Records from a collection
Start of Block

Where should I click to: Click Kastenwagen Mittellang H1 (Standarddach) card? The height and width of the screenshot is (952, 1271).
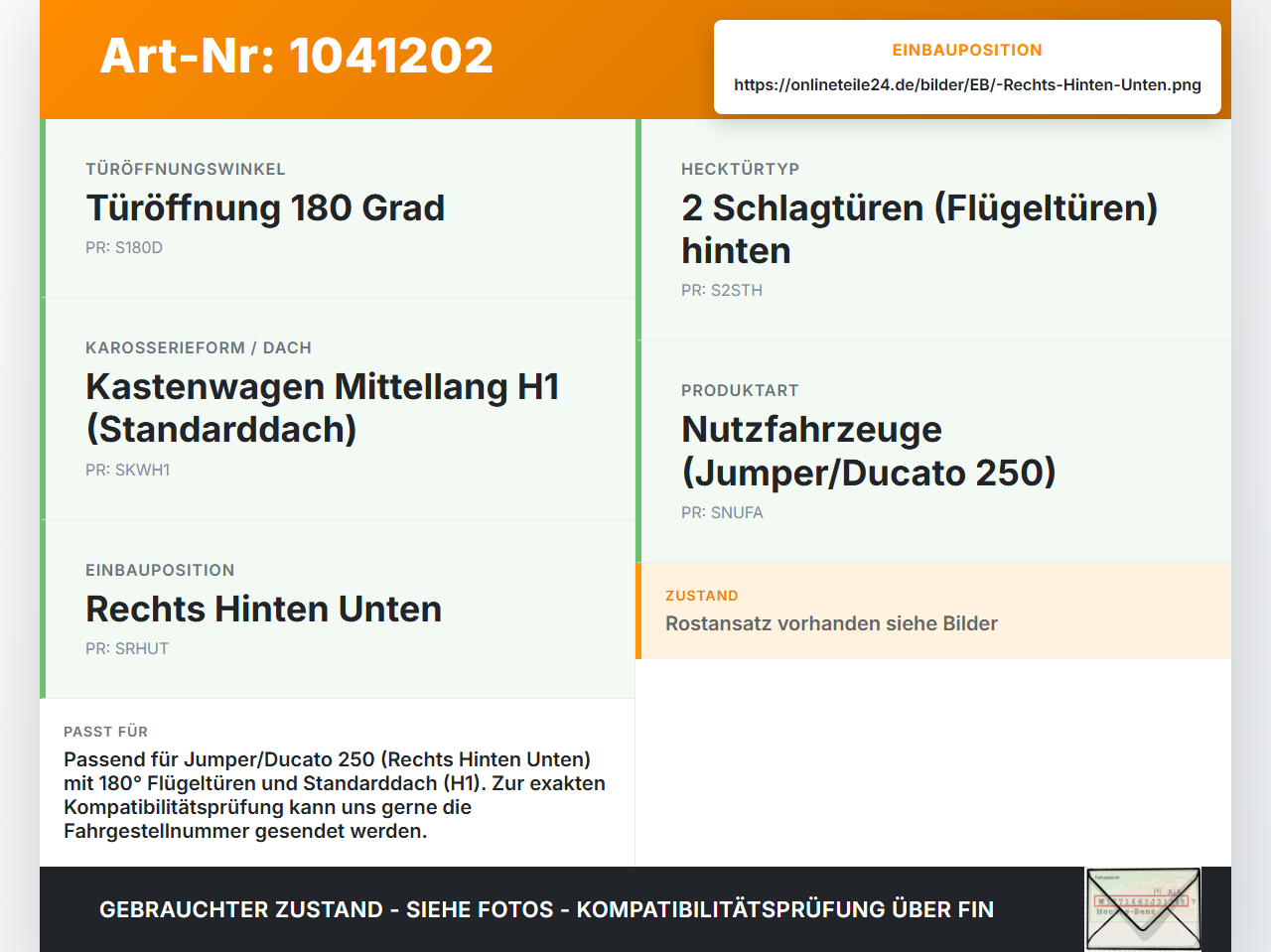(x=338, y=409)
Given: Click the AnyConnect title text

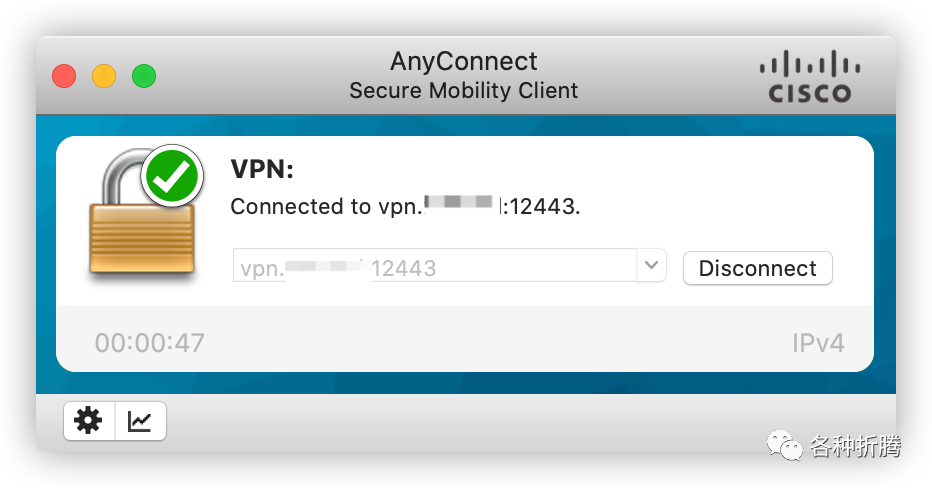Looking at the screenshot, I should [x=464, y=61].
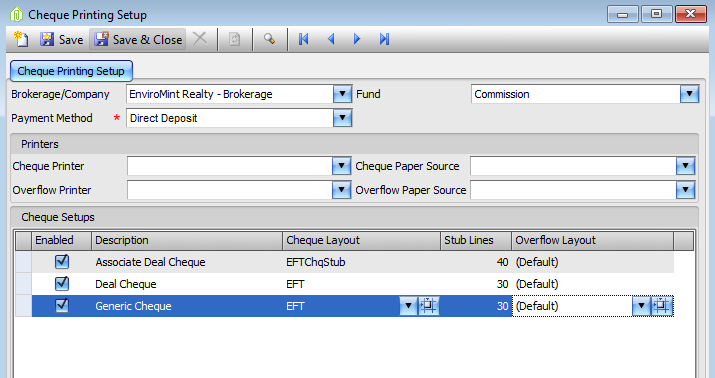Click the greyed-out delete X icon
Viewport: 715px width, 378px height.
coord(200,39)
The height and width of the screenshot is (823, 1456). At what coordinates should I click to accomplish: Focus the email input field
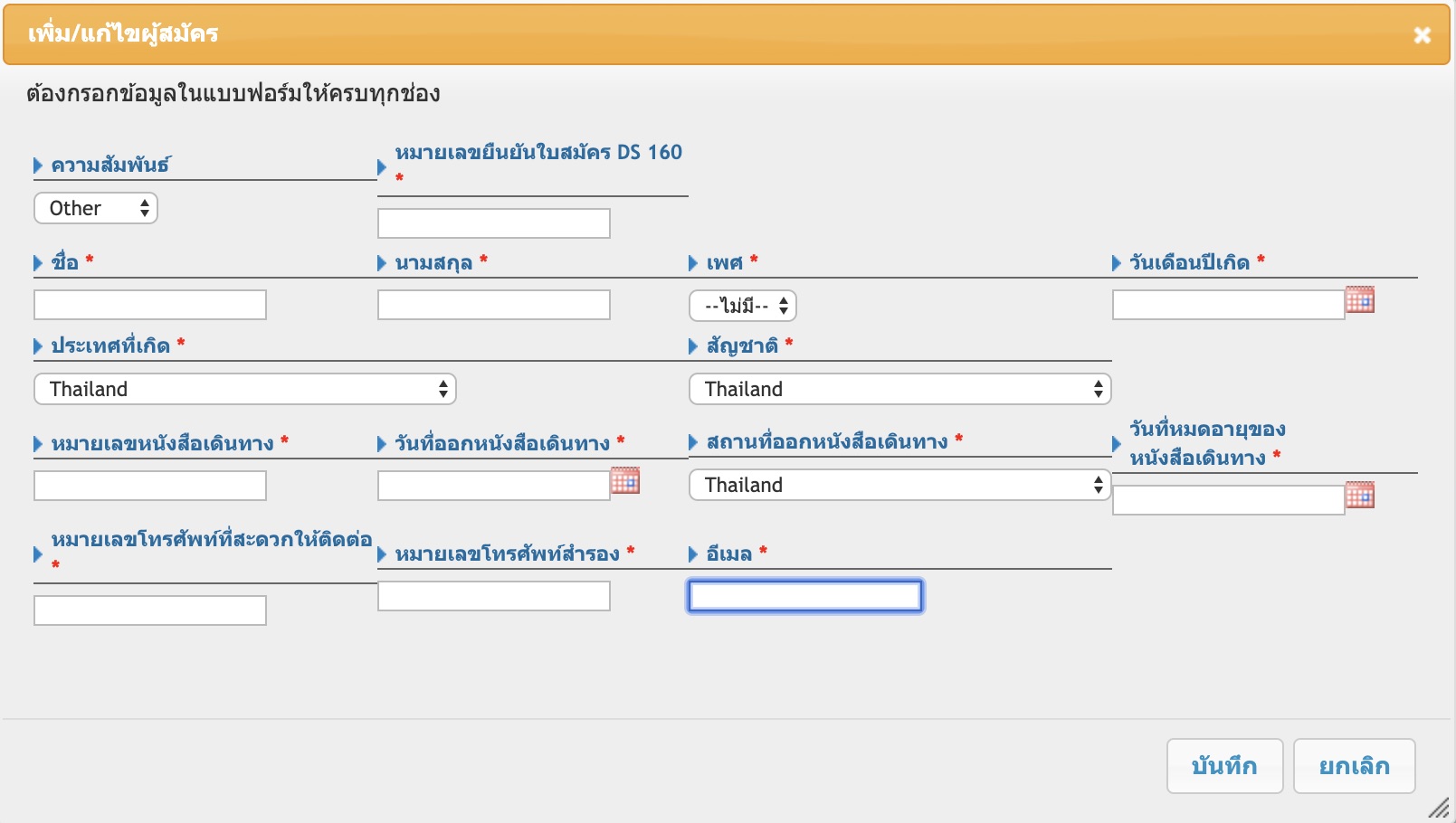click(805, 596)
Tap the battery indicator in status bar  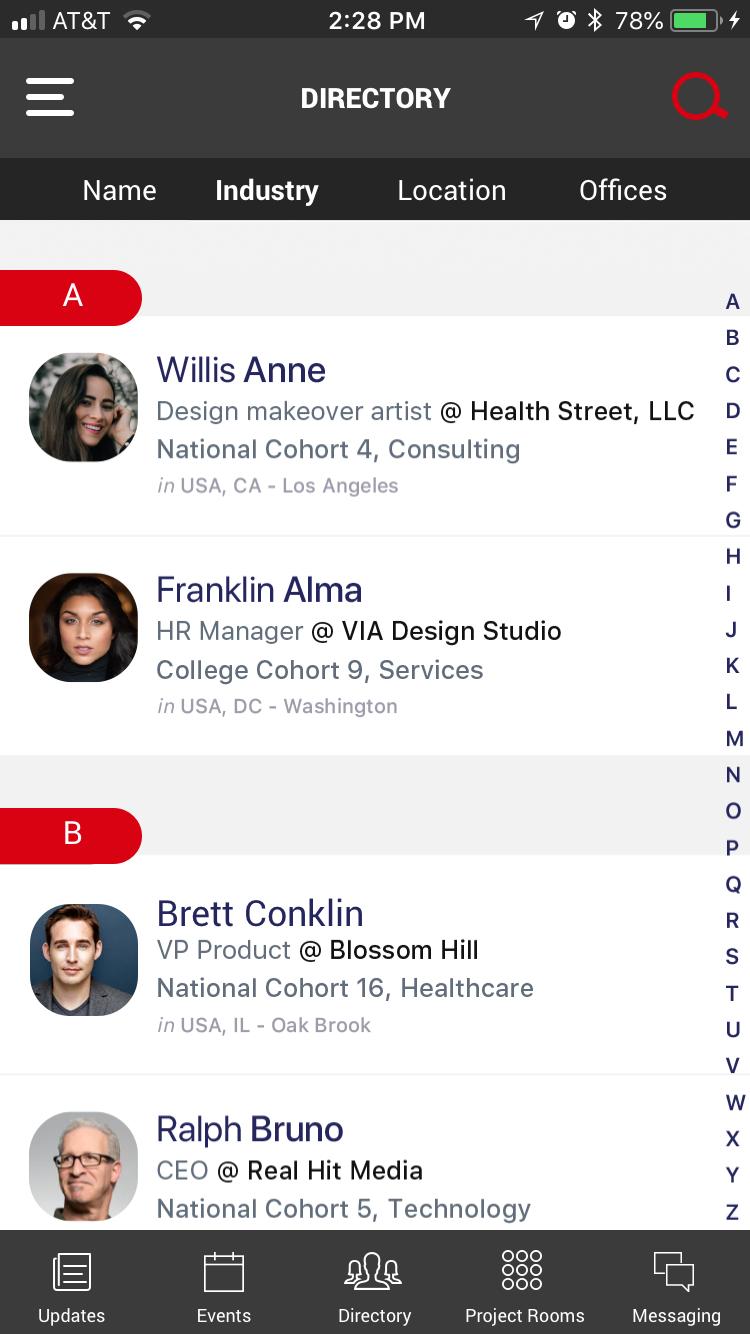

End of Block

(What the task requires)
The entries are to be written out again exactly, though without any images.

(Finished task)
Where should I click to: Click Kastenwagen Mittellang H1 (Standarddach) card? The height and width of the screenshot is (952, 1271).
(x=338, y=409)
Given: Click the AnyConnect title text

Looking at the screenshot, I should [x=464, y=61].
Click the greyed-out delete X icon
Viewport: 715px width, 378px height.
coord(200,39)
The height and width of the screenshot is (823, 1456). At what coordinates should I click to accomplish: Focus the email input field
click(805, 596)
Tap the battery indicator in status bar  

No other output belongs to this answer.